Whether the tax is imposed on the buyer or the seller doesn't make any practical difference. It's just an accounting detail. One might even say, it's just an accounting trick.
I haven't read this particular book but I imagine what he was driving at with the "bowl" example was this:
Suppose that instead of filing tax forms, etc, the government collected taxes on the spot: There is a tax collector standing beside the counter with a bowl to collect the tax money. The price not including the tax is \$10. The government charges a \$1 tax.
So, scenario 1: The government declares that the buyer must pay the tax. So when you buy the product, you hand the seller \$10, and then you drop \$1 into the tax man's bowl.
Scenario 2: The government declares that the seller must pay the tax. So the seller increases the price to \$11. When you buy the product, you hand the seller \$11. He then drops \$1 into the tax man's bowl, and keeps the remaining \$10.
Either way, the buyer has \$11 less cash, the seller has \$10 more cash, and the tax man has \$1 more cash. Whether the buyer hands the tax money directly to the tax man, or the buyer hands the money to the seller and the seller hands it to the tax man, makes very little practical difference.
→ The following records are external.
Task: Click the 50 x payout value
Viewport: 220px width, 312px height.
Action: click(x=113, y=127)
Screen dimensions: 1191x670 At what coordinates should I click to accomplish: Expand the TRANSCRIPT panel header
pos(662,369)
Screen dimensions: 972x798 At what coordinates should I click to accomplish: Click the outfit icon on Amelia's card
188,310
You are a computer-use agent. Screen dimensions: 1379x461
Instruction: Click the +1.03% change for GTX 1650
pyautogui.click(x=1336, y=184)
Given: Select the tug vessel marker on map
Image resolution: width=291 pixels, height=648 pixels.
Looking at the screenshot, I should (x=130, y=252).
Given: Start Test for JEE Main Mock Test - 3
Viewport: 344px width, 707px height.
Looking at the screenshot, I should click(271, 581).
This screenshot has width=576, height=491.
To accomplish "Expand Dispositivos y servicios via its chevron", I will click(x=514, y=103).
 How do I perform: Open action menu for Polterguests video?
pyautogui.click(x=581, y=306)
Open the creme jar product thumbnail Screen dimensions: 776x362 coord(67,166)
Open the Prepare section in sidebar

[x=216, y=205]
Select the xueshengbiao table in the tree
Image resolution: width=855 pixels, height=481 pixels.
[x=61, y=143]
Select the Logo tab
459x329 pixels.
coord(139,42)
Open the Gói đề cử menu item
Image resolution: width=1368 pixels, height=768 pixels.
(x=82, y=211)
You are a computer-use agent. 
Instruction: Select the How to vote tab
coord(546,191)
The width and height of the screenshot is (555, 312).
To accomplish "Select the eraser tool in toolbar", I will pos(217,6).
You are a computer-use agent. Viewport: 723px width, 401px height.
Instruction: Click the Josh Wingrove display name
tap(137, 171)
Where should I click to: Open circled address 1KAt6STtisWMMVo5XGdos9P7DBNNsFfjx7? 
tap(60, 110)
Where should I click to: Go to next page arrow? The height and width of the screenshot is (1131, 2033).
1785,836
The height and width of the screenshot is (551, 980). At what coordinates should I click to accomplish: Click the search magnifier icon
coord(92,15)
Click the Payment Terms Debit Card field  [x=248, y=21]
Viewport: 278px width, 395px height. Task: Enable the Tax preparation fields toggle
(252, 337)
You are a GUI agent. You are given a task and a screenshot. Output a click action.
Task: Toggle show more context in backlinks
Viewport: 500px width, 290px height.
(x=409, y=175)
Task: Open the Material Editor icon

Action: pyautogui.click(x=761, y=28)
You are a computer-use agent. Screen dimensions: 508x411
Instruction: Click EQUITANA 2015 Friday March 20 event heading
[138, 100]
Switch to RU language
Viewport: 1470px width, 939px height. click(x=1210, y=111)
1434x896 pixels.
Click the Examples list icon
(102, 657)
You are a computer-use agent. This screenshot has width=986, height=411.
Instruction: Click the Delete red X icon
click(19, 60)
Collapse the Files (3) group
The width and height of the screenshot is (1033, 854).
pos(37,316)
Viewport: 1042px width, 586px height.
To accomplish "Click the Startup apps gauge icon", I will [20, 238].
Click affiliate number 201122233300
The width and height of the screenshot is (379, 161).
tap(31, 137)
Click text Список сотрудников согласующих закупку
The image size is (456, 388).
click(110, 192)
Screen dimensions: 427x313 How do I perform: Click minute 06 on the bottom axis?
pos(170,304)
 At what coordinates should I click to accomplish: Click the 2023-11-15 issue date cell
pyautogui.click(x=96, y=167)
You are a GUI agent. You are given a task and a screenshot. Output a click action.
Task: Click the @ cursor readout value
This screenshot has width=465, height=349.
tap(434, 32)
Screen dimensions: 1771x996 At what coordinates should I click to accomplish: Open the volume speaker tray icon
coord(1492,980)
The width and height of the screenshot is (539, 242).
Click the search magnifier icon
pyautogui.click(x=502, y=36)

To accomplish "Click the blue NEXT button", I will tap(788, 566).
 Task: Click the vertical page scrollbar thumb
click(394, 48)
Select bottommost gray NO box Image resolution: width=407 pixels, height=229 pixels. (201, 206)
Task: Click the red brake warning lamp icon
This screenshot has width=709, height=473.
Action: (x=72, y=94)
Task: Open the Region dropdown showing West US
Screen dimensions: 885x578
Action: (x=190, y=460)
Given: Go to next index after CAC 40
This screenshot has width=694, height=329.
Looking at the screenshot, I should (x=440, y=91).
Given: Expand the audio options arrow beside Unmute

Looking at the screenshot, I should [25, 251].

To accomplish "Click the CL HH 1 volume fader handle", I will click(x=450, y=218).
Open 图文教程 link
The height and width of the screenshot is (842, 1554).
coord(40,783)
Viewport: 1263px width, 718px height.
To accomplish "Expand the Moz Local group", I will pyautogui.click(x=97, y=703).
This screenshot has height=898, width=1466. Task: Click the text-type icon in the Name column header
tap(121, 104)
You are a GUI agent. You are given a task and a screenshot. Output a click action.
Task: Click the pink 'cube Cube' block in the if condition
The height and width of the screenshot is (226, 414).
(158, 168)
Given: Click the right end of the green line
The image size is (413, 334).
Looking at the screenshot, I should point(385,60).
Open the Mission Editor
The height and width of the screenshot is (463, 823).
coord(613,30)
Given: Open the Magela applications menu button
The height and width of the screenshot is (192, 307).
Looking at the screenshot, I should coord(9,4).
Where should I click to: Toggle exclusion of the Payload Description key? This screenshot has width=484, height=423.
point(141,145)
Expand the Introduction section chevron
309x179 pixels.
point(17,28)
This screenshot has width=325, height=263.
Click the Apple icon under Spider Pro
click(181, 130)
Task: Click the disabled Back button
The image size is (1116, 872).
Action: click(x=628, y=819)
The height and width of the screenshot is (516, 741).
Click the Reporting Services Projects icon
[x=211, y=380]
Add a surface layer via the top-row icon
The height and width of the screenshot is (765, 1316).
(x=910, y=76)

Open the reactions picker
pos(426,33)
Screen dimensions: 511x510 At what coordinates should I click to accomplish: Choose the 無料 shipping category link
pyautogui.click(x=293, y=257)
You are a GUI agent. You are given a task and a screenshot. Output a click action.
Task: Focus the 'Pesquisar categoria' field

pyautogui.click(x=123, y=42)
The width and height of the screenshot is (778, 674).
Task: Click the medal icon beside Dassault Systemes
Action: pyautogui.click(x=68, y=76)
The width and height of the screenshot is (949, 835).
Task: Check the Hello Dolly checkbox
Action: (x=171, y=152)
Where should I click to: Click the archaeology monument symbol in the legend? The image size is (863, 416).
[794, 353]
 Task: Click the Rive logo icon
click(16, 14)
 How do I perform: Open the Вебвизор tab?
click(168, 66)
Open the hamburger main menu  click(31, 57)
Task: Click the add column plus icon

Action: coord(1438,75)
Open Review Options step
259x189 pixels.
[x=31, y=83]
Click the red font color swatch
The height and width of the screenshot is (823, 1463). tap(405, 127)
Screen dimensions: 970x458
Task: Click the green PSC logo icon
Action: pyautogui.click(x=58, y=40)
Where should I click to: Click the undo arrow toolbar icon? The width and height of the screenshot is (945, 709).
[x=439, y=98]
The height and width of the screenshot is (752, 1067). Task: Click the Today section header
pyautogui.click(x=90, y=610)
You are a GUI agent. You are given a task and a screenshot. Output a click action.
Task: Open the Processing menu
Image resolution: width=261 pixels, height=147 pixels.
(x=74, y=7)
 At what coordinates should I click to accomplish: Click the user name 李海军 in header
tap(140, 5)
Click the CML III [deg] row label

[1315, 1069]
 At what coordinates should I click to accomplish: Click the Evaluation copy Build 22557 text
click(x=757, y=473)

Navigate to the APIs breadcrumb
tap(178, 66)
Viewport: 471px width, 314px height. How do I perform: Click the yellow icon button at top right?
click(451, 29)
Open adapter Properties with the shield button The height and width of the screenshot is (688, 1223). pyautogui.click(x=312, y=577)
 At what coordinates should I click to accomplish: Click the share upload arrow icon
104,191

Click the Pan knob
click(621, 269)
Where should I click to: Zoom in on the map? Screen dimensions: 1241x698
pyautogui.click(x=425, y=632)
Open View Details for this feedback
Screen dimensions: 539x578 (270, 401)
We could discuss what portion of the tax is really born by the seller and what portion by the buyer. If today the tax is zero and tomorrow the government begins imposing a \$1 tax, it doesn't necessarily follow that the seller can continue to collect \$10 and the buyer will pay \$11. Increasing the cost to the buyer to \$11 would mean that fewer units are sold -- some number of people will not buy or will not buy as many for \$11. So the seller may conclude that to maintain sales sufficient to maximize his profits, he must drop the price to, say, \$9.60, so with tax the total price is now \$10.60, and the seller is paying 40 cents of the tax while the buyer is paying 60 cents. Or he may have to drop the price further, or not drop it as much. But whatever the optimum price ends up being, whether the government nominally collects the \$1 from the buyer or from the seller has nothing to do with how the tax is really being split between buyer and seller.
There is the technicality that there may be costs involved in record-keeping or other mechanics of the tax. Like if the seller is required to collect the tax and turn if over to the government, then the seller has additional book-keeping costs. If the buyer is expected to keep records and pay the tax, then the buyer has book-keeping costs. But this isn't the main point.